■ What the task asks
With pictures left out, output exactly the lines from the line holding "How do I perform: Click the 保存 save button?" through the end of the data, both included.

Stored items:
================================
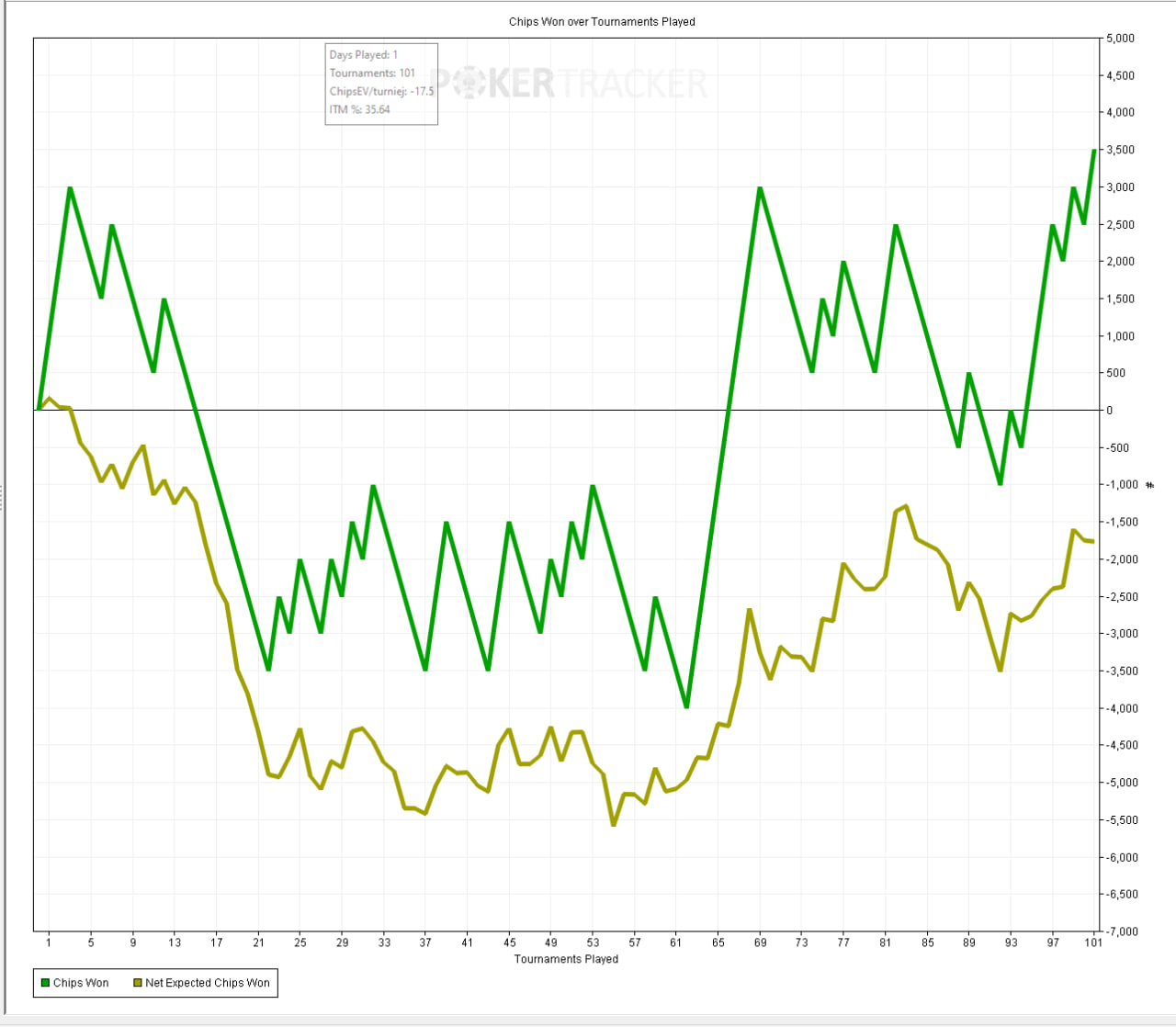The height and width of the screenshot is (1027, 1176).
Task: Click the 0 label on the y-axis
Action: (1110, 411)
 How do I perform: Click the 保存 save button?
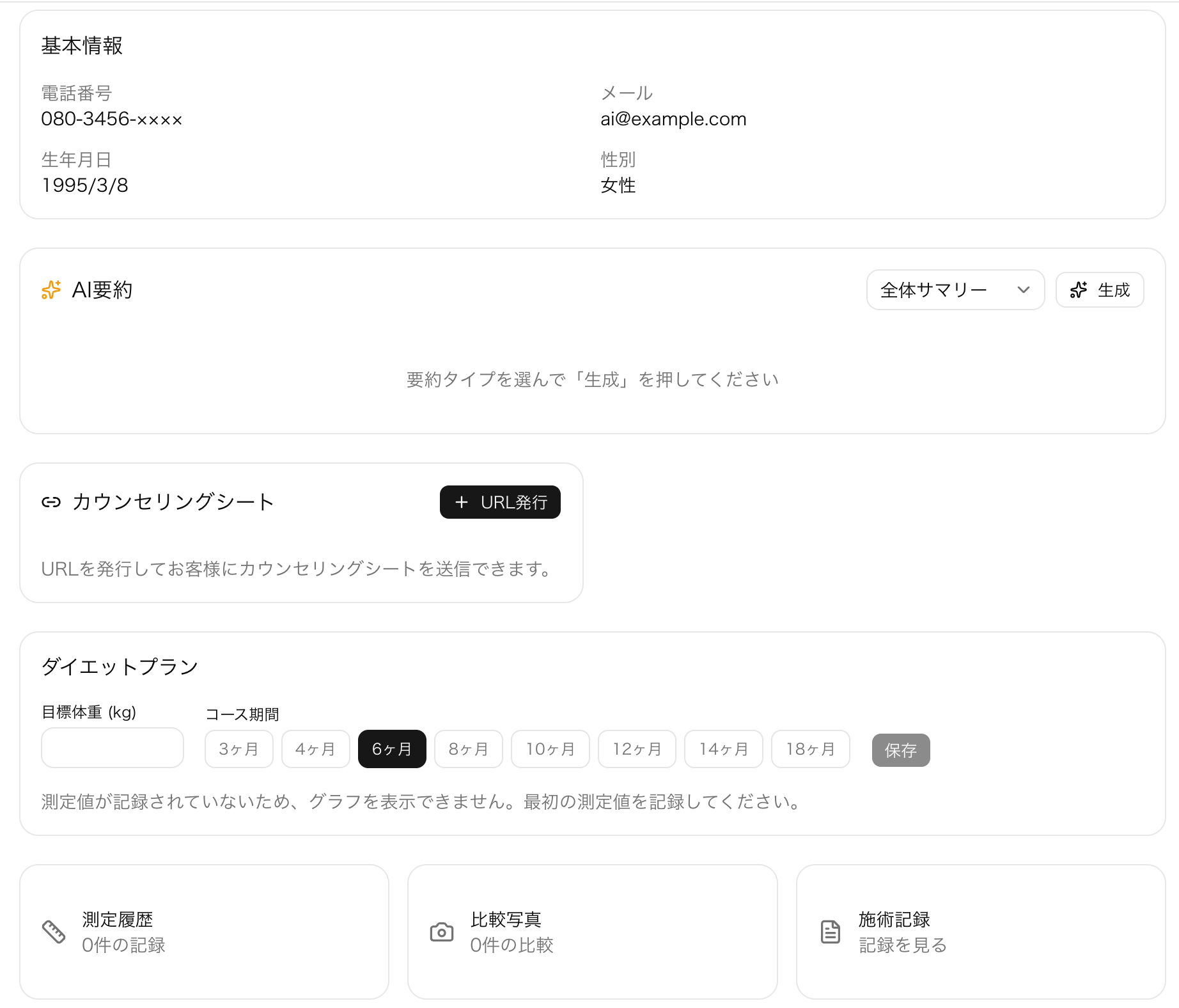click(x=900, y=750)
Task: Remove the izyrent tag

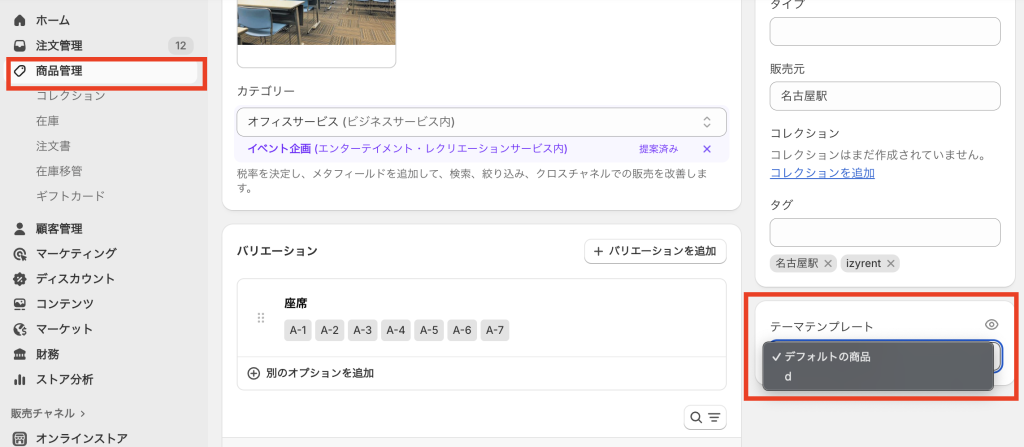Action: point(890,263)
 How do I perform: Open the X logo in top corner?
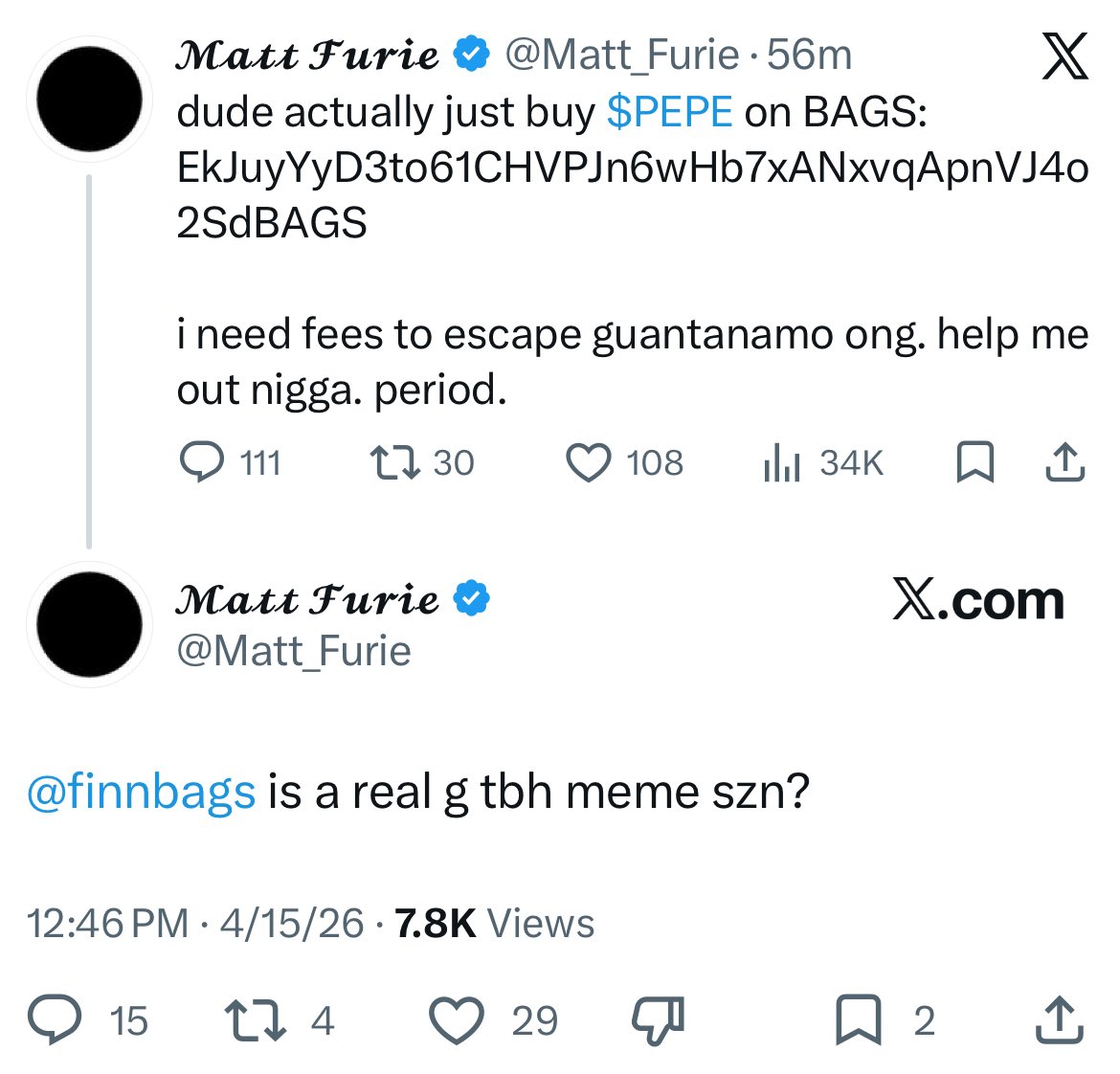[x=1064, y=56]
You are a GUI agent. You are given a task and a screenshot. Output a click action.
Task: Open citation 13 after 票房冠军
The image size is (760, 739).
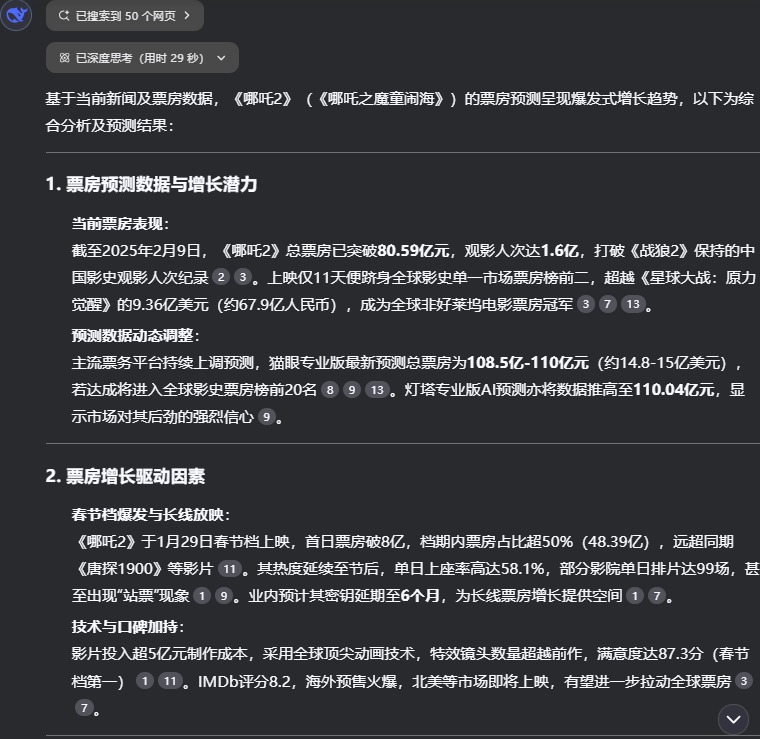(x=633, y=304)
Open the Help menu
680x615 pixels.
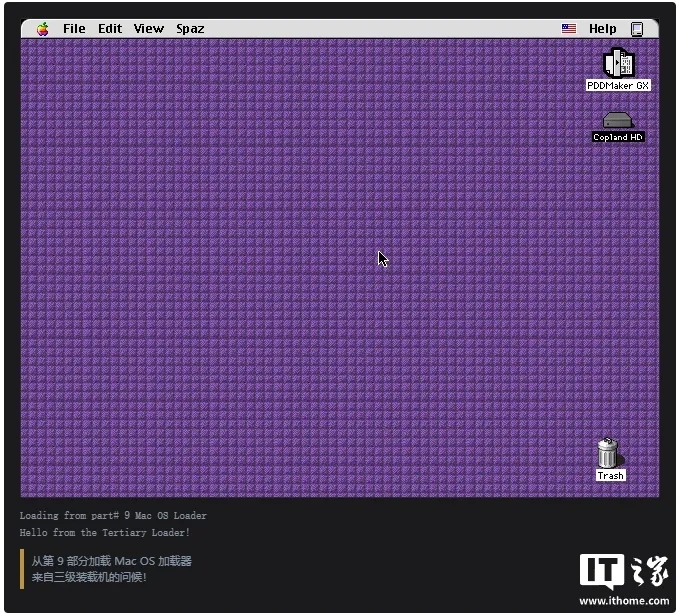[602, 29]
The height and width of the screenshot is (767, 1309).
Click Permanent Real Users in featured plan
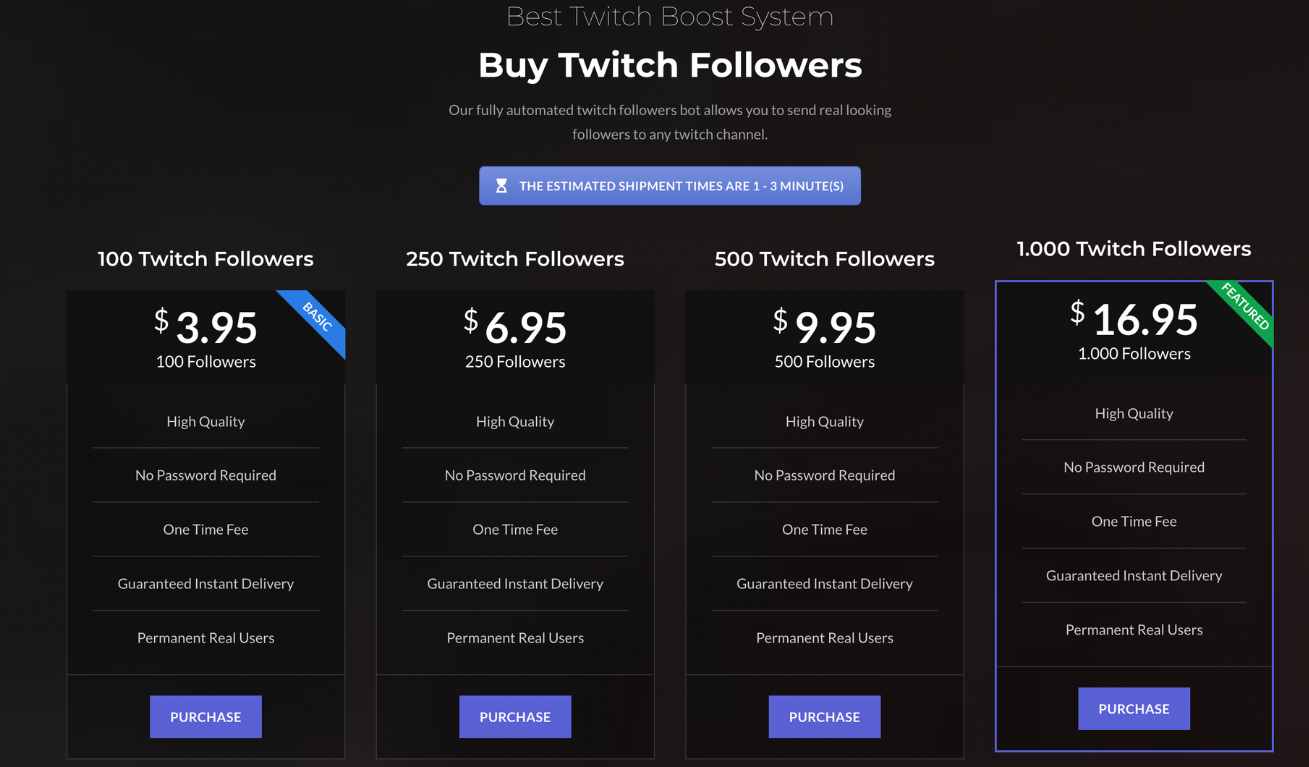point(1134,630)
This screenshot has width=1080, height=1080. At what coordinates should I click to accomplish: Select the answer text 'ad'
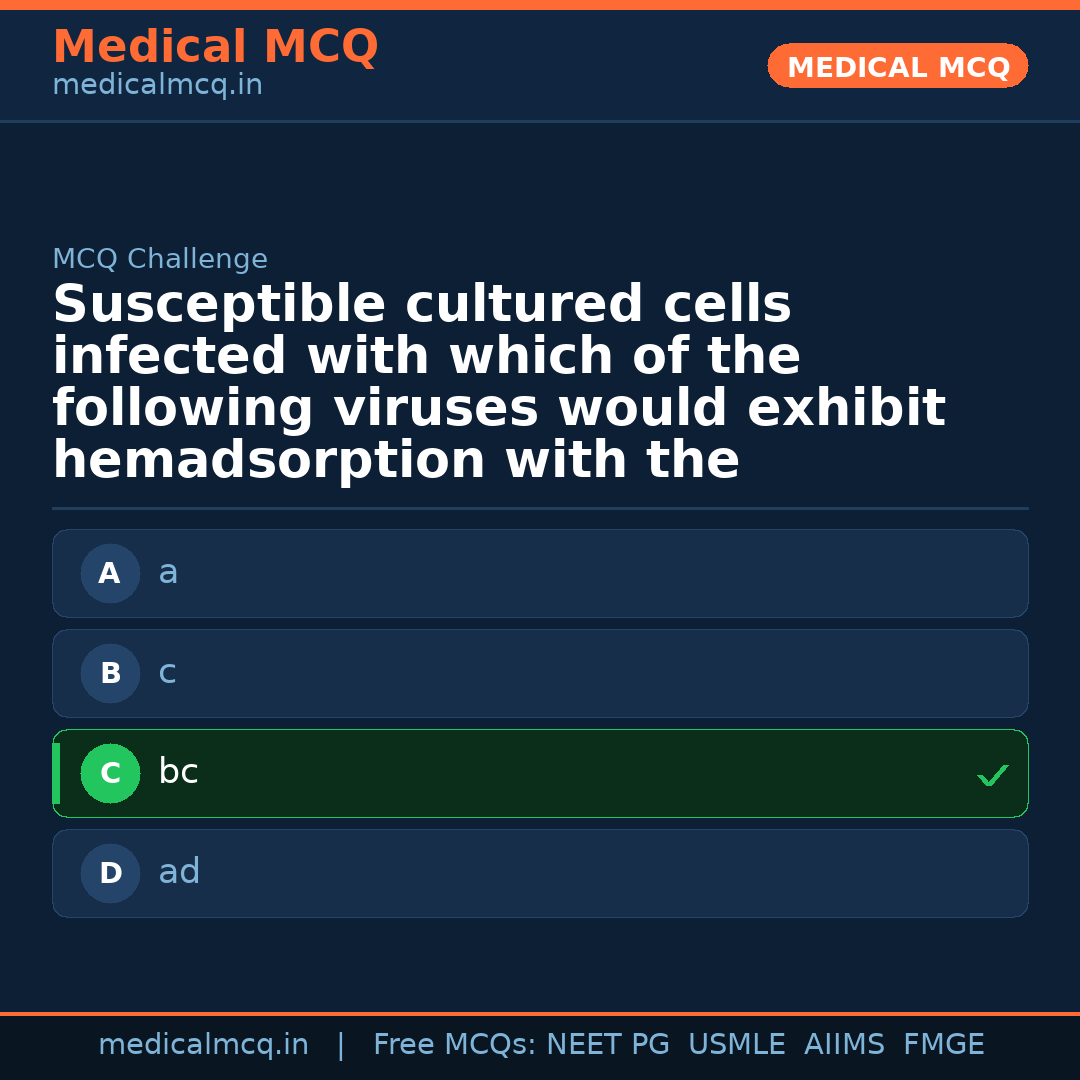tap(179, 872)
================================
■ Reply to the task
 How do I perform: Click the 保存 save button?
click(x=900, y=750)
Task: Remove the izyrent tag

Action: point(890,263)
 How do I perform: Open the X logo in top corner?
[x=1064, y=56]
You are a GUI agent. You are given a task and a screenshot. Output a click action.
Task: Open citation 13 after 票房冠军
The image size is (760, 739).
(x=633, y=304)
Open the Help menu
680x615 pixels.
[602, 29]
The height and width of the screenshot is (767, 1309).
Click Permanent Real Users in featured plan
point(1134,630)
This screenshot has width=1080, height=1080. At what coordinates should I click to accomplish: Select the answer text 'ad'
tap(179, 872)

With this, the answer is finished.